GIVEN TEXT:
———

New York Should Demand More Efficiency from National Grid
Published by the Natural Resources Defense Fund
One of New York’s largest electric utilities, National Grid, is proposing a lackluster energy efficiency program for 2018-2020 that is inconsistent with New York’s clean energy and climate change goals. Fortunately, Governor Cuomo has created a perfect opportunity to secure a better program not only for National Grid, but for all utilities serving New Yorkers.
In his State of the State address on Jan. 3, Governor Cuomo promised “a comprehensive and far- reaching energy efficiency initiative by Earth Day, April 22,” including a new and improved 2025 energy efficiency savings target. As explained in a previous blog, setting ambitious targets to increase energy efficiency is essential to goals such as reaching 50 percent renewable energy by 2030, cutting greenhouse gases by 40 percent from 1990 levels by then, and closing the Indian Point nuclear plant without increasing carbon emissions. Luckily, as part of Cuomo’s Earth Day efficiency plan, New York’s Public Service Commission can order National Grid to scale up the unacceptably weak energy efficiency initiatives contained in its proposal.

———

AVAILABLE DATA:
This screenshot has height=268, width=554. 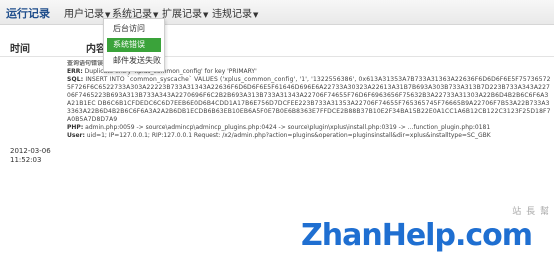 I want to click on watermark-logo: ZhanHelp.com, so click(x=417, y=236). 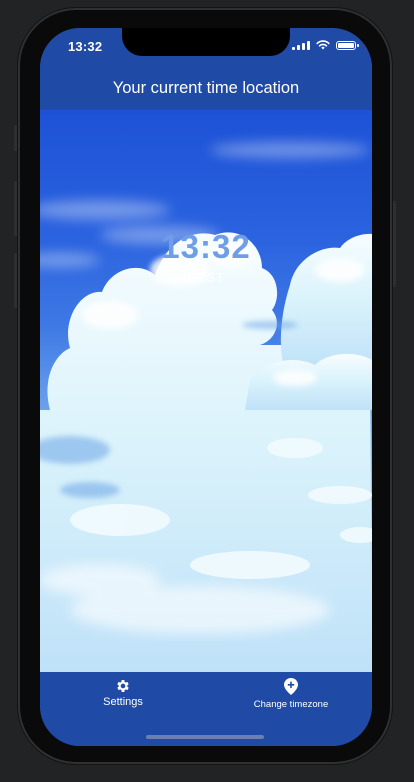 What do you see at coordinates (206, 278) in the screenshot?
I see `timezone-abbreviation: CEST` at bounding box center [206, 278].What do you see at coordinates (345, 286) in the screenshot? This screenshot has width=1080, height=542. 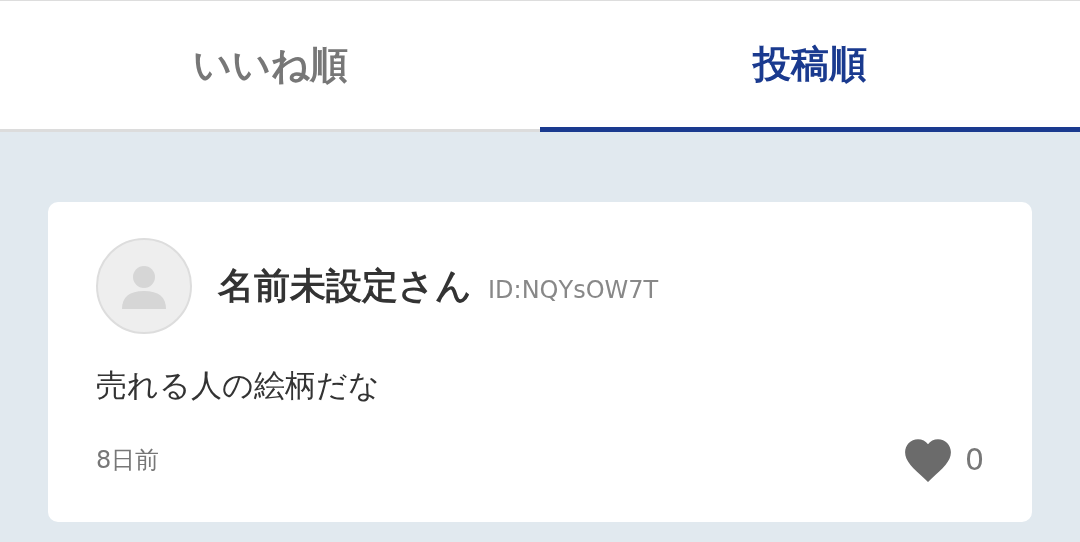 I see `author-name: 名前未設定さん` at bounding box center [345, 286].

———

THINGS TO DO:
• A. Print the passage of the National Grid article that begins at the words "In his State" and stops after "in its proposal.".
• B. According to the National Grid article, by what date did Governor Cuomo promise a comprehensive energy efficiency initiative?
This data comes from a separate source, unrelated to the National Grid article.

SOLUTIONS BY TASK:
• A.
In his State of the State address on Jan. 3, Governor Cuomo promised “a comprehensive and far- reaching energy efficiency initiative by Earth Day, April 22,” including a new and improved 2025 energy efficiency savings target. As explained in a previous blog, setting ambitious targets to increase energy efficiency is essential to goals such as reaching 50 percent renewable energy by 2030, cutting greenhouse gases by 40 percent from 1990 levels by then, and closing the Indian Point nuclear plant without increasing carbon emissions. Luckily, as part of Cuomo’s Earth Day efficiency plan, New York’s Public Service Commission can order National Grid to scale up the unacceptably weak energy efficiency initiatives contained in its proposal.

• B. By Earth Day, April 22.